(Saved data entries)
▼
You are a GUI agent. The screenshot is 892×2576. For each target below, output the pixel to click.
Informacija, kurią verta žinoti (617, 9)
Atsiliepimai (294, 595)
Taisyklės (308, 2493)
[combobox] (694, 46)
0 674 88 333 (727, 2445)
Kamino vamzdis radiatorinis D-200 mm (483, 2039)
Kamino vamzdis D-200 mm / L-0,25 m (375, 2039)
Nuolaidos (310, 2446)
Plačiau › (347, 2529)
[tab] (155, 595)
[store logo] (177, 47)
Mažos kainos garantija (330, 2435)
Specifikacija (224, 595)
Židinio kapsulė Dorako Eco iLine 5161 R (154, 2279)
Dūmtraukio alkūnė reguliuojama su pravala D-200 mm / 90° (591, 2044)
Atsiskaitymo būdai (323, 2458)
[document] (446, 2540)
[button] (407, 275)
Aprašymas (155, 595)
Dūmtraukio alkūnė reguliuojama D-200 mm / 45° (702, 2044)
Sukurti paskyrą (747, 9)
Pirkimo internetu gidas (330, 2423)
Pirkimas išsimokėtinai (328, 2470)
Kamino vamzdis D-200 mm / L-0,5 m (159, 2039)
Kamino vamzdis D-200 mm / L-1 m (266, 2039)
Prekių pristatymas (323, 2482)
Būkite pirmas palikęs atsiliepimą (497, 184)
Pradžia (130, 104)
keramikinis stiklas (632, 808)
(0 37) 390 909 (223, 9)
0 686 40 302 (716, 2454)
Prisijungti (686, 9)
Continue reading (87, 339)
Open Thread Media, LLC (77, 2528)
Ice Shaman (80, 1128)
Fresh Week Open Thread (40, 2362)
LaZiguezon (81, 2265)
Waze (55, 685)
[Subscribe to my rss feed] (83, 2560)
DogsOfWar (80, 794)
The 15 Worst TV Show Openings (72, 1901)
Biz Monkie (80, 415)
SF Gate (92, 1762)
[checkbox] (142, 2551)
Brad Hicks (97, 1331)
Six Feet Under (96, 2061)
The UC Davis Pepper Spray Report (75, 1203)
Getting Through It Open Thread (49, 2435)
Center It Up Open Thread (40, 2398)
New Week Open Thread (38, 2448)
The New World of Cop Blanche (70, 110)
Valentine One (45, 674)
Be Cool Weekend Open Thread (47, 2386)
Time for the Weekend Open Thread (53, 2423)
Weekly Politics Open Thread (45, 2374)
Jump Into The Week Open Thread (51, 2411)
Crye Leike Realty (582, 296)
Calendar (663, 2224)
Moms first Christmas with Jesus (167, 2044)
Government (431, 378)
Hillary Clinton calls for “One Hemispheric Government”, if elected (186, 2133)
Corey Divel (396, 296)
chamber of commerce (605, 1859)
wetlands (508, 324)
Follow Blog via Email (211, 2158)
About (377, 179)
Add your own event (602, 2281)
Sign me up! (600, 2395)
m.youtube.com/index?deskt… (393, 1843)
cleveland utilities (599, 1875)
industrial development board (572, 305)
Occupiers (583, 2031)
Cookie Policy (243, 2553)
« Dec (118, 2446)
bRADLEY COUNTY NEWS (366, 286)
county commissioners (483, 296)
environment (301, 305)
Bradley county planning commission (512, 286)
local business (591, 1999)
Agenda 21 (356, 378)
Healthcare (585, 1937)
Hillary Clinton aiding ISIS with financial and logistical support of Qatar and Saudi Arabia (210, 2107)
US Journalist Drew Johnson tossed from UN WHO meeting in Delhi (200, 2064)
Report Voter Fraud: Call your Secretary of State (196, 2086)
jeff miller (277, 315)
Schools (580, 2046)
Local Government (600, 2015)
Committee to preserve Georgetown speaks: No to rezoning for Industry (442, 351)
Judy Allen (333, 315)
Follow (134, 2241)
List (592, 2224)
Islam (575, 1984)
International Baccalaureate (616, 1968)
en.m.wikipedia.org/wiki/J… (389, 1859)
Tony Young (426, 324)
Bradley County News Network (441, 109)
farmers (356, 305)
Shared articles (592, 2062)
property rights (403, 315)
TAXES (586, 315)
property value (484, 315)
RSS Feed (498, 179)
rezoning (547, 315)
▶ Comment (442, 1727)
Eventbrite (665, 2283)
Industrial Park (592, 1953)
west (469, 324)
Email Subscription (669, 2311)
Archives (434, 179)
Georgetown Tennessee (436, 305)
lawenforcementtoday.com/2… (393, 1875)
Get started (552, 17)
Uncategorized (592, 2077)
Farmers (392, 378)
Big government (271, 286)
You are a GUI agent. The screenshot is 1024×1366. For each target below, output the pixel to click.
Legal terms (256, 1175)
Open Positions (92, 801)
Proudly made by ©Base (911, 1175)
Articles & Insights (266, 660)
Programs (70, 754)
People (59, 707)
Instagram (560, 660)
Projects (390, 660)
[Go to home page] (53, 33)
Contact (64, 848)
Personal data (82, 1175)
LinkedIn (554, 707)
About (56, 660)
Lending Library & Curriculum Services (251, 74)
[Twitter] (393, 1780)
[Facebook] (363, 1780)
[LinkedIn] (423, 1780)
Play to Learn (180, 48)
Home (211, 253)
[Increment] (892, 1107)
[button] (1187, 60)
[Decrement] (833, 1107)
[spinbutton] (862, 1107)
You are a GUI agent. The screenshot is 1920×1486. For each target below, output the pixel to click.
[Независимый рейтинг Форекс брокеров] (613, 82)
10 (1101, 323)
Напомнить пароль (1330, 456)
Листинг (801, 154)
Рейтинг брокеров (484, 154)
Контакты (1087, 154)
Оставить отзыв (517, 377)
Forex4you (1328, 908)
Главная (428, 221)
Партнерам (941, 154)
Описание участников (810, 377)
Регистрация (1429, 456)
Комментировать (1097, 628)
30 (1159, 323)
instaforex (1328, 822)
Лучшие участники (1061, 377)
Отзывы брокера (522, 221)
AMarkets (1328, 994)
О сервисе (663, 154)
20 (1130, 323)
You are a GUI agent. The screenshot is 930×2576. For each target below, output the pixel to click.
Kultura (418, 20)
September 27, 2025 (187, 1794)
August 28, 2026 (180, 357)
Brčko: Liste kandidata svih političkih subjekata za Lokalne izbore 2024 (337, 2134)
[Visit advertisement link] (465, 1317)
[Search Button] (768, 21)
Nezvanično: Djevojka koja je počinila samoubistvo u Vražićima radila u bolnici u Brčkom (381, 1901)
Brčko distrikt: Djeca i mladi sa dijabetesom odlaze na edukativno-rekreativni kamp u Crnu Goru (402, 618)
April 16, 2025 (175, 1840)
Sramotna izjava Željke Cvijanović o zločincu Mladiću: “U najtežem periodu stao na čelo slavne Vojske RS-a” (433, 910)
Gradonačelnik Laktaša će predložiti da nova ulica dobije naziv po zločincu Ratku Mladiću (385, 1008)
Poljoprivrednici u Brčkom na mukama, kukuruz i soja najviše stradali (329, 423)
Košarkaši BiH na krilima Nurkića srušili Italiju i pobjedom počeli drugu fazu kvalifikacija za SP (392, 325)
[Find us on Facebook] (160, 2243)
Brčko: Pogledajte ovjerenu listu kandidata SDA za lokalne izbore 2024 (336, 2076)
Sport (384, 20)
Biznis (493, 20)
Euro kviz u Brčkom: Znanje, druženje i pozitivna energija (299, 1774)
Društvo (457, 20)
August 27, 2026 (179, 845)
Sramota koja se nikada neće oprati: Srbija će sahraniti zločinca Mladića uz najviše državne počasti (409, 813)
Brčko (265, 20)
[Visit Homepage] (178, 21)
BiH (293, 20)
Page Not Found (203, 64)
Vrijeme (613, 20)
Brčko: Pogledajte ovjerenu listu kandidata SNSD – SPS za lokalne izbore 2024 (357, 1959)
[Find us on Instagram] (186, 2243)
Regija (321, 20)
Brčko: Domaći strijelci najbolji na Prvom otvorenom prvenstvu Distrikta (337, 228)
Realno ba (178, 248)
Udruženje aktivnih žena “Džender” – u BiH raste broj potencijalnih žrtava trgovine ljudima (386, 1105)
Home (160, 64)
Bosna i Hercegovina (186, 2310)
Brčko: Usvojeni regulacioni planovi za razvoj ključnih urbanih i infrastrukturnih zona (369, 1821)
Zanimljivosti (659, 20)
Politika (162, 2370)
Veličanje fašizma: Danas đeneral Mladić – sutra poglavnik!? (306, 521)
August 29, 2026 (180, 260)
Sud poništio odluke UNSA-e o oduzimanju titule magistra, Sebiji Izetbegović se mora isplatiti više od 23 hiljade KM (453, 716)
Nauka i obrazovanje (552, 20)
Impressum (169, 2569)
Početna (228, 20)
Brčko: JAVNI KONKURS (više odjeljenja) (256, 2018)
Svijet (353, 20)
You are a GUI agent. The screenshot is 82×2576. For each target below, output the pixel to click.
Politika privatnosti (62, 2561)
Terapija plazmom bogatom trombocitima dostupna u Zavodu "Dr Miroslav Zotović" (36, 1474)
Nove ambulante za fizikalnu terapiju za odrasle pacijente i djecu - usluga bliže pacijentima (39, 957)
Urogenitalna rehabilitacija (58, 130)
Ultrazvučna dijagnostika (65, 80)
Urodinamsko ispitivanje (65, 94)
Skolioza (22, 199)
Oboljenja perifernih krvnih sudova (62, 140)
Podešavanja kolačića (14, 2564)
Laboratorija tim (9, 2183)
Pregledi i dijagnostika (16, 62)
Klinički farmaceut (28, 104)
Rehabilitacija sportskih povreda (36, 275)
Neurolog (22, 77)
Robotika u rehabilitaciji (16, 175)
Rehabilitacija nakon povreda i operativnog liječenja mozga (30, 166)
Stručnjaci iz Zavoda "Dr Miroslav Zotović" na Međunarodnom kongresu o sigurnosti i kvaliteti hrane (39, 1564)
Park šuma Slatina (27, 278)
▲
_Work item_
In the data above, which lines lie between the line with "Напомнить пароль (1330, 456)" and the line with "Brčko: Liste kandidata", inclusive? Print those lines exactly and nothing else.

_Result below_
Напомнить пароль (1330, 456)
Листинг (801, 154)
Рейтинг брокеров (484, 154)
Контакты (1087, 154)
Оставить отзыв (517, 377)
Forex4you (1328, 908)
Главная (428, 221)
Партнерам (941, 154)
Описание участников (810, 377)
Регистрация (1429, 456)
Комментировать (1097, 628)
30 (1159, 323)
instaforex (1328, 822)
Лучшие участники (1061, 377)
Отзывы брокера (522, 221)
AMarkets (1328, 994)
О сервисе (663, 154)
20 (1130, 323)
You are a GUI agent. The screenshot is 930×2576. For each target below, output the pixel to click.
Kultura (418, 20)
September 27, 2025 (187, 1794)
August 28, 2026 (180, 357)
Brčko: Liste kandidata svih političkih subjekata za Lokalne izbore 2024 (337, 2134)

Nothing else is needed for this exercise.